QUESTION
How do I scale to use more threads if and only if there is free cpu? Something like a ThreadPoolExecutor that uses more threads when cpu cores are idle, and less or just one if not.
USE CASE
Current situation: My Java server app processes requests and serves results. There is a ThreadPoolExecutor to serve the requests with a reasonable number of max threads following the principle: number of cpu cores = number of max threads. The work performed is cpu heavy, and there's some disk IO (DBs). The code is linear, single threaded. A single request takes between 50 and 500 ms to process. Sometimes there are just a few requests per minute, and other times there are 30 simultaneous. A modern server with 12 cores handles the load nicely. The throughput is good, the latency is ok.
Desired improvement: When there is a low number of requests, as is the case most of the time, many cpu cores are idle. Latency could be improved in this case by running some of the code for a single request multi-threaded. Some prototyping shows improvements, but as soon as I test with a higher number of concurrent requests, the server goes bananas. Throughput goes down, memory consumption goes overboard. 30 simultaneous requests sharing a queue of 10 meaning that 10 can run at most while 20 are waiting, and each of the 10 uses up to 8 threads at once for parallelism, seems to be too much for a machine with 12 cores (out of which 6 are virtual).

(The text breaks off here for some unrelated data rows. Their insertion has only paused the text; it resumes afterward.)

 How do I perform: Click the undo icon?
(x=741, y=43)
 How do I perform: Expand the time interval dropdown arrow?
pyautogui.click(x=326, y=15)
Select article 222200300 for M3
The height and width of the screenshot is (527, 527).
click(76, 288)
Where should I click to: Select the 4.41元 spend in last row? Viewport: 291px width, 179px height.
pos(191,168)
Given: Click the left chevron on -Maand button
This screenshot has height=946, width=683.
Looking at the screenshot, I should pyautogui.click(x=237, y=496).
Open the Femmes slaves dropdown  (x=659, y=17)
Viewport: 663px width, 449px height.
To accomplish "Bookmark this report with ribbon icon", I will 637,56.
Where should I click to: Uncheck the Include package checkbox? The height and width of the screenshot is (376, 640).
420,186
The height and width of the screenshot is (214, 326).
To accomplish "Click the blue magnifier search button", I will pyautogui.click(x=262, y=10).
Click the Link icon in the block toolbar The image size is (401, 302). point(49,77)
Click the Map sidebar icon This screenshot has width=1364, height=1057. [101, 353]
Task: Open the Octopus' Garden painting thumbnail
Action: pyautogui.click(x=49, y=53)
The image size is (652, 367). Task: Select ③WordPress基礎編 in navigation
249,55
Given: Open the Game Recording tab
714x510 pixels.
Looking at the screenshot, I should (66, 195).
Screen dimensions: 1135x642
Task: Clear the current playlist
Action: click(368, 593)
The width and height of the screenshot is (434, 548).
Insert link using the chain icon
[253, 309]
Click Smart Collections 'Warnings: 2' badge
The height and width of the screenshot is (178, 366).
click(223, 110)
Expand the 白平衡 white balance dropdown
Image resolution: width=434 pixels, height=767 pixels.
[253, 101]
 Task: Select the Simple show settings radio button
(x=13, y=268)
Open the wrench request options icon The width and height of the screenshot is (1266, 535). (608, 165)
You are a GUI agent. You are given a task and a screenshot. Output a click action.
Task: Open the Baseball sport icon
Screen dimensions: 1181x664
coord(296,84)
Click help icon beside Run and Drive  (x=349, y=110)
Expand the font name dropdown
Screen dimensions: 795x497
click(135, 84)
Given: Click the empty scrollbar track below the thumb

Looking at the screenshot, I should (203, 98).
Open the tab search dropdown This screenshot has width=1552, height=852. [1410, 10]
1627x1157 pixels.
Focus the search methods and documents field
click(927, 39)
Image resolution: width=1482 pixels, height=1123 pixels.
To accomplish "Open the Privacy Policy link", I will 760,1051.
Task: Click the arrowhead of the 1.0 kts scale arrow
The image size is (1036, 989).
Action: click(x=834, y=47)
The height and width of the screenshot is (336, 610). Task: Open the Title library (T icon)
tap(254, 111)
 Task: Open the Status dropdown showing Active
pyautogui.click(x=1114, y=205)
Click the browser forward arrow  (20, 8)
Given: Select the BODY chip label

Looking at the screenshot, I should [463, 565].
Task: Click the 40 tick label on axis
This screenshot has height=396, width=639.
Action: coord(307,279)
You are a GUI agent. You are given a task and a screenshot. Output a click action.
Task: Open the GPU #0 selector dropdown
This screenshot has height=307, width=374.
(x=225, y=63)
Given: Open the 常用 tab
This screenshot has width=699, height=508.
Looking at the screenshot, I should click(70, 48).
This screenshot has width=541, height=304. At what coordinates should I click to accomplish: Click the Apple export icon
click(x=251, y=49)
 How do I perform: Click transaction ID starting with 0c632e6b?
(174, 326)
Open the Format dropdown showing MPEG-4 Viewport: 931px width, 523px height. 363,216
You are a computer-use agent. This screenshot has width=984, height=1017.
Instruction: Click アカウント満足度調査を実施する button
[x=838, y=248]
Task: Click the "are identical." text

This seems to me like a common use case, yet I could not find information by searching.
IDEAS
1) request counting One idea is to count the current number of processed requests. If 1 or low then do more parallelism, if high then don't do any and continue single-threaded as before. This sounds simple to implement. Drawbacks are: request counter resetting must not contain bugs, think finally. And it does not actually check available cpu, maybe another process uses cpu also. In my case the machine is dedicated to just this application, but still.
2) actual cpu querying I'd think that the correct approach would be to just ask the cpu, and then decide. Since Java7 there is OperatingSystemMXBean.getSystemCpuLoad() see http://docs.oracle.com/javase/7/docs/jre/api/management/extension/com/sun/management/OperatingSystemMXBean.html#getSystemCpuLoad() but I can't find any webpage that mentions getSystemCpuLoad and ThreadPoolExecutor, or a similar combination of keywords, which tells me that's not a good path to go. The JavaDoc says "Returns the "recent cpu usage" for the whole system", and I'm wondering what "recent cpu usage" means, how recent that is, and how expensive that call is.
UPDATE
I had left this question open for a while to see if more input is coming. Nope. Although I don't like the "no-can-do" answer to technical questions, I'm going to accept Holger's answer now. He has good reputation, good arguments, and others have approved his answer. Myself I had experimented with idea 2 a bit. I queried the getSystemCpuLoad() in tasks to decide how large their own ExecutorService could be. As Holger wrote, when there is a SINGLE ExecutorService, resources can be managed well. But as soon as tasks start their own tasks, they cannot - it didn't work out for me.